Louie Schwartzberg thinks we should pay closer attention to pollinators. They are, after all, keeping us alive.
The groundbreaking cinematographer hopes his new Disneynature film, "Wings of Life," can help shed light on the importance of the winged creatures and how environmental degradation is decimating their natural habitat.
Schwartzberg filmed part of the movie in Lawrence, where he was advised by Chip Taylor, a Kansas University professor and expert in monarch butterflies. "Wings of Life," which is narrated by Meryl Streep, was released Monday on Blu-ray, digital download and on-demand.
The director is considered a pioneer in time-lapse photography, and has been shooting flowers in a studio nonstop — 24 hours a day, seven days a week — for the past 35 years.
"I developed a sense of wonder because I was able to see things … the naked eye couldn't see," he said.
More recently, new technology has allowed him to get his camera to within millimeters of birds and insects without losing focus in the background.
Years ago, Schwartzberg caught wind of the issue of colony collapse disorder, in which honeybees are dying en masse because of new types of pesticides farmers are spraying on their crops. It taught him the significance to our ecosystem of bees and their pollinating brethren.
"These pollinators are critical to our survival on the planet. A third of the food we eat comes from a pollinating plant," Schwartzberg said in a recent interview. "Scientists say the loss of bees and pollinators may be the most critical issue facing humans."
He relayed a quote attributed to Albert Einstein: "If bees disappear, man will only have five years left to live."
Schwartzberg chose to focus "Wings of Life" on the pollination cycles of bees, hummingbirds, bats and monarch butterflies; he filmed the latter's 2,000 mile migration across the U.S. as they fed on milkweed plants. Because of the proliferation of herbicide-tolerant corn and soybean crops in recent years, the butterflies' habitat has been depleted, so much so that the monarch's migration is currently at its lowest level in decades.
Schwartzberg filmed the butterflies mating and laying eggs "smaller than a pinhead" on milkweed plants. He later recorded the eggs maturing and birthing caterpillars.
The detailed nature of the photography showed Taylor something he had never even seen before: caterpillar pupa formation, which is over in about a second but, with Schwartzberg's film technology, could be slowed down significantly.

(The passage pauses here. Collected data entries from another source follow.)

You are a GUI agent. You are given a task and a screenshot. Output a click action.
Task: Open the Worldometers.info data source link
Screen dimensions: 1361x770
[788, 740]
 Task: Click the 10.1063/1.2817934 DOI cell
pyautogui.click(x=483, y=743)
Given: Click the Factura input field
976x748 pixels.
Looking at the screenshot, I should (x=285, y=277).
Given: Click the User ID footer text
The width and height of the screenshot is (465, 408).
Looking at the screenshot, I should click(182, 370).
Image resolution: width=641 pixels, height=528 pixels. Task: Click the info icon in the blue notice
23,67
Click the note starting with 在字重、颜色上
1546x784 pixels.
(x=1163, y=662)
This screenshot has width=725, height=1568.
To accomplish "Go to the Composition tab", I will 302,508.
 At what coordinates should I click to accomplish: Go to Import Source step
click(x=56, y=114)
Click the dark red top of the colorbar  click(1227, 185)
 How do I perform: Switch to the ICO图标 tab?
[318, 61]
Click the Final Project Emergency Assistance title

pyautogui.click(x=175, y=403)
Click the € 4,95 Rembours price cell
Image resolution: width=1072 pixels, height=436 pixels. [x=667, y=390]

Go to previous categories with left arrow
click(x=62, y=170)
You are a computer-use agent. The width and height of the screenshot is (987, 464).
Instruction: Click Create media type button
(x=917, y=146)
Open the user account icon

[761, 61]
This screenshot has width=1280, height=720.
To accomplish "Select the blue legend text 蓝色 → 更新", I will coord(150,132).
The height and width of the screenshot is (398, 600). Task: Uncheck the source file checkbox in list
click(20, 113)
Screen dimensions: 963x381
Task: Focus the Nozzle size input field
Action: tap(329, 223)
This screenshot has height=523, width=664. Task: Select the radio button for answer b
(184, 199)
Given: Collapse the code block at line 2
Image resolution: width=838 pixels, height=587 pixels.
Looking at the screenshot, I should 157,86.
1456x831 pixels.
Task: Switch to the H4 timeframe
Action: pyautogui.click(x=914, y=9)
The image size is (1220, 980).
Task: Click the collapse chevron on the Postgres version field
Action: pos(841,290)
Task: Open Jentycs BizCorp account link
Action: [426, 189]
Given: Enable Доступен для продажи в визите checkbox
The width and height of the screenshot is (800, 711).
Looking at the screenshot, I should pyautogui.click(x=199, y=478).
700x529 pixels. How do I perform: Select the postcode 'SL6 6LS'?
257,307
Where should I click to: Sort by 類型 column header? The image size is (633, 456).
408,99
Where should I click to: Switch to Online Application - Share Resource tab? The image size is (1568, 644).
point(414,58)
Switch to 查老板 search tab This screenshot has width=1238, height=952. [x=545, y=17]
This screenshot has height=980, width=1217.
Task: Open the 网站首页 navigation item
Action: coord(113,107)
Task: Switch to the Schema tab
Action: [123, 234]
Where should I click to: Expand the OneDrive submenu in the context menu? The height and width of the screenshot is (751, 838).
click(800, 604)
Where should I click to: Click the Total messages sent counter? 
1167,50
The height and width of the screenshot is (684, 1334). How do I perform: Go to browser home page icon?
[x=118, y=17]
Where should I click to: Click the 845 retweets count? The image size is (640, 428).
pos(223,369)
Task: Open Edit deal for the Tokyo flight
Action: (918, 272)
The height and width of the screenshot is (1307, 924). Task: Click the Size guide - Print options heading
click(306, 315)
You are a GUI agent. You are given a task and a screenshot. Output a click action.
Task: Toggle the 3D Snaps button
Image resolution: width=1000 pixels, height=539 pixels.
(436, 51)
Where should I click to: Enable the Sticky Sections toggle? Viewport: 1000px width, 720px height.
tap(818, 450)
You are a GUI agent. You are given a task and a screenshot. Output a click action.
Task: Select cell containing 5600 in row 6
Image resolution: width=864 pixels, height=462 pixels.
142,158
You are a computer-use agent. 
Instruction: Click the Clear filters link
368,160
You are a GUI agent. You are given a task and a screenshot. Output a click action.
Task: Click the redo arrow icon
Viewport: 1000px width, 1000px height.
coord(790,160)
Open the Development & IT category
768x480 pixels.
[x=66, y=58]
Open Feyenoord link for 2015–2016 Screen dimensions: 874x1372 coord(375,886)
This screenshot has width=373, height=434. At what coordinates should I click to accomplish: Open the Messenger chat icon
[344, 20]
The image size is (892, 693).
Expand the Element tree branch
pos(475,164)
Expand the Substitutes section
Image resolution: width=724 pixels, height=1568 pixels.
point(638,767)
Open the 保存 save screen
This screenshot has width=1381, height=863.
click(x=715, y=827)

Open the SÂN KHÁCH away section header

Film crews spent 14 days in the summer of 2010 in the Lawrence area, shooting milkweed fields in Douglas and Johnson counties. Taylor also spent time with the production team in the monarchs' winter home of Mexico.
In Lawrence, Schwartzberg also filmed volunteers planting wildflowers along the highway, which he cites as one solution to creating more habitat for pollinators. Other options he mentioned include turning your lawn into a vegetable garden, eating organic food and supporting organic farmers, and teaching children where their food comes from. Most of all, he said, "We have to be conscious of the choices we make with genetically modified seeds."
Another solution is right in our own backyard.
"You've got a champion, a hero in your community," he said, referring ot Taylor. "Chip goes into his own pocket to tag butterflies in Mexico so they can track the migration. Nobody's funding this kind of research."
He was speaking about Taylor's Monarch Watch program, in which the professor tracks and analyzes the monarch migration. He has also developed several initiatives to restore their habitat, including having people install monarch way stations and plant native milkweed species across the country.
Taylor said it's important for the public to recognize that this issue is not just about monarchs. As the butterflies go, he says, so go many other forms of life.
"The monarchs are telling us ... that we are not doing a very good job of being stewards of own country, much less the planet," he said, adding that while the species will most likely live on, it is their migration that is at risk of extinction.
Not only has the introduction of Roundup Ready seeds in the early 2000s decimated the butterflies' migration, Taylor said, so has the government's promotion of biofuels, which has increasingly caused farmers to turn native habitat into cropland.
Anything that can bring more attention to monarch butterflies and their migration is, for Taylor, a positive. And he said "Wings of Life" does it in a beautiful way.
"The film that Louie has made is truly the best film I've seen of monarchs in terms of really showing the ballet aspect of their flights," he said. "Because if you slow it down, you can see every nuance of how the wings and the body move together. That makes it really fascinating from a biological point of view, but it makes it very interesting to look at from an artistic point of view, as well."